Bulan ini, Maret 2020, kembali Tilem Kasanga jatuh sebelum hari Pegatwuakan. Jatuh sebelum 35 hari berlalu perayaan Galungan.
Balik ke belakang, ke peristiwa tahun 2016 Nyepi dan Tawur Kesangan tetap dilaksanakan secara “normal” berdasar Keputusan PHDI. Tahun 2020 ini, merujuk pada tetap berlangsungkannya Tawur Kasangan dan Upakara Panyepian secara normal di tahun 2016, yang juga jatuh sebelum Pegatwuakan, tampaknya tahun ini juga akan tetap dilaksanakan secara “normal”.
Hanya saja, sekalipun lontar Aji Swamandala tidak digubris, Tawur Kasanga bulan Maret ini, yang jatuh sebelum Pegatwuakan, tampaknya berlangsung “tidak sepenuhnya normal” disebabkan situasi global dalam pandemik Covid-19. Tawur Kesanga harus dilaksanakan secara terbatas dalam rambu-rambu “social distancing”, sebuah pendekatan yang mewajibkan masyarakat menjaga jarak dengan orang lain, yang dianggap mampu menghambat persebaran pandemik yang menghantui dunia di Sasih Kasanga ini. [T]

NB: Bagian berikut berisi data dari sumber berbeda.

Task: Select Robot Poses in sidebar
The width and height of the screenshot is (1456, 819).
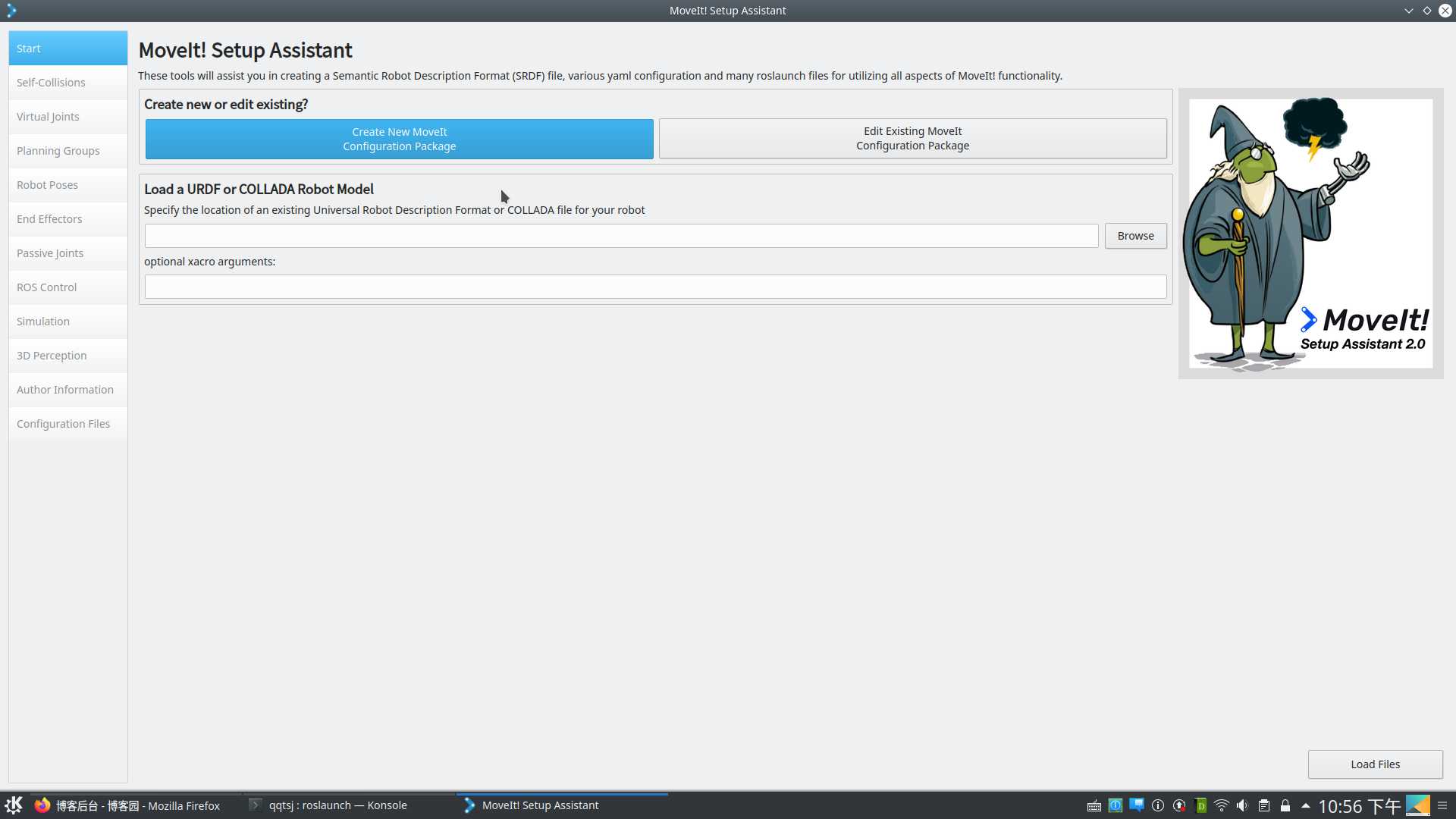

[*] Pesamuhan Agung PHDI Bali melalui Surat Keputusan Nomor 2/TUS/PHDI Bali/I/2016 memutuskan bahwa Tawur Kasanga dan rangkaian Nyepi lainnya tetap dilaksanakan di masa Uncal Balung, atau di masa sebelum Pegatwakan dengan berbagai pertimbangan dan keputusan ini tetap dipakai acuan di masa depan jika terjadi hal yang sama.